[Pixel coordinate grounding data]
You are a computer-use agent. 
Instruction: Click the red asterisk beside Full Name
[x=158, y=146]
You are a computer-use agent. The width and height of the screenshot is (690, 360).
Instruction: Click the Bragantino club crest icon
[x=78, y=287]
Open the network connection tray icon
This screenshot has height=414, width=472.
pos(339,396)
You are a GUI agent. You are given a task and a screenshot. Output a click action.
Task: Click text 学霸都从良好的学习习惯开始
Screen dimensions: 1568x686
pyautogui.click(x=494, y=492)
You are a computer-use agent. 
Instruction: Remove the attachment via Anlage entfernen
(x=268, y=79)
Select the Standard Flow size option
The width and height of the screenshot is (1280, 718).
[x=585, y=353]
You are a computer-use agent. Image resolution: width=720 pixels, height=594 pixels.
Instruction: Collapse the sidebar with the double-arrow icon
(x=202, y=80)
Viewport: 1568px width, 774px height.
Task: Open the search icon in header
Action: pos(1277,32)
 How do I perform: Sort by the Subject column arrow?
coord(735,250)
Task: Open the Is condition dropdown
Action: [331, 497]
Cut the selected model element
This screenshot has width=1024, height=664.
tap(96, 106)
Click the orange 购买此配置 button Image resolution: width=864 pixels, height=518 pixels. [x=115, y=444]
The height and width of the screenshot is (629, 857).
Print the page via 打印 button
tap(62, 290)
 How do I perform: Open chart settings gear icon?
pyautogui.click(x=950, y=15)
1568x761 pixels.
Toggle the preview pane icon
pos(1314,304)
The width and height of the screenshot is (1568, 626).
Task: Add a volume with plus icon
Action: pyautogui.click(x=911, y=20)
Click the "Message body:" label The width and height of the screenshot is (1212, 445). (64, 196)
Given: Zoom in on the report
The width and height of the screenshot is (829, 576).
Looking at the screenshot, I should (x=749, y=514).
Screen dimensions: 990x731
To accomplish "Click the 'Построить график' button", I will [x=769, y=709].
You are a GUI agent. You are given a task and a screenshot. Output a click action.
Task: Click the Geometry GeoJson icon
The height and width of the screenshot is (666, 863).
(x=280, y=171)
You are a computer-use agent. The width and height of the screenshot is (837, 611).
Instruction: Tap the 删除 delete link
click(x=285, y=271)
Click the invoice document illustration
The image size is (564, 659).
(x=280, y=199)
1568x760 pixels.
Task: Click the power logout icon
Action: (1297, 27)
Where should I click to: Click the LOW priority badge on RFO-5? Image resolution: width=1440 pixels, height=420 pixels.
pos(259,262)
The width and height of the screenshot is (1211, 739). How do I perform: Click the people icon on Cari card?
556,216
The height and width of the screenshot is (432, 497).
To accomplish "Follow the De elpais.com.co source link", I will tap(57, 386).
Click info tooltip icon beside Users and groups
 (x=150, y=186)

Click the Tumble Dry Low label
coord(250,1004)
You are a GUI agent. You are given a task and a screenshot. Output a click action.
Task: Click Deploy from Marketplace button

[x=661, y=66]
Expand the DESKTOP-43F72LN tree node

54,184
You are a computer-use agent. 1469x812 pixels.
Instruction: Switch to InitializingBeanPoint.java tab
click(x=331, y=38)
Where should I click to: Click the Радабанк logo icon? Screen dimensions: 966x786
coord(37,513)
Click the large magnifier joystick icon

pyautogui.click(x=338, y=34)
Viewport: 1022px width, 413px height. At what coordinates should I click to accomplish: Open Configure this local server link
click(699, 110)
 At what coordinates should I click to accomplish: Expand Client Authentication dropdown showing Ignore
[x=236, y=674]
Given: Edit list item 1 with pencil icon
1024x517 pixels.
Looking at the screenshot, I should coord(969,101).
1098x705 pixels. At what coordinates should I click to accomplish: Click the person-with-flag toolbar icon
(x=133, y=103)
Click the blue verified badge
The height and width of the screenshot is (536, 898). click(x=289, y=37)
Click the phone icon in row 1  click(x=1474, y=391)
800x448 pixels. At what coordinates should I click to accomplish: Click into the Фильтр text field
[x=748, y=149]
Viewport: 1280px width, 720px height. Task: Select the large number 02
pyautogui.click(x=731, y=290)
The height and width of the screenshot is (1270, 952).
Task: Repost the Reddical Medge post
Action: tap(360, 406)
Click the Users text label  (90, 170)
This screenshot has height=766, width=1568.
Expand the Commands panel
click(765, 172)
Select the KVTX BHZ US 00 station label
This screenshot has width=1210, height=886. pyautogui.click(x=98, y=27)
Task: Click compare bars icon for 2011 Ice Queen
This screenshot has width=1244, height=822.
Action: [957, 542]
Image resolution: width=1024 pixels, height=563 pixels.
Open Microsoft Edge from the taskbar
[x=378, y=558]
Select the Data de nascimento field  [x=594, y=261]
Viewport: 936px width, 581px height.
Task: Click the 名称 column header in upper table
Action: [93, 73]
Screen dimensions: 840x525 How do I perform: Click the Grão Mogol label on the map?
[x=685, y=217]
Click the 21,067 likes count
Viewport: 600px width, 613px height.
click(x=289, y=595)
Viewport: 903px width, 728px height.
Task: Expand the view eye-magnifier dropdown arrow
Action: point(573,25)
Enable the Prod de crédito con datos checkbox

**Work task**
The answer should hold only the lines from the start of the records above through the line containing "Task: Click text 学霸都从良好的学习习惯开始", each set down exactly.

**Solution to the exercise**
You are a computer-use agent. 
Instruction: Click the red asterisk beside Full Name
[x=158, y=146]
You are a computer-use agent. The width and height of the screenshot is (690, 360).
Instruction: Click the Bragantino club crest icon
[x=78, y=287]
Open the network connection tray icon
This screenshot has height=414, width=472.
pos(339,396)
You are a GUI agent. You are given a task and a screenshot. Output a click action.
Task: Click text 学霸都从良好的学习习惯开始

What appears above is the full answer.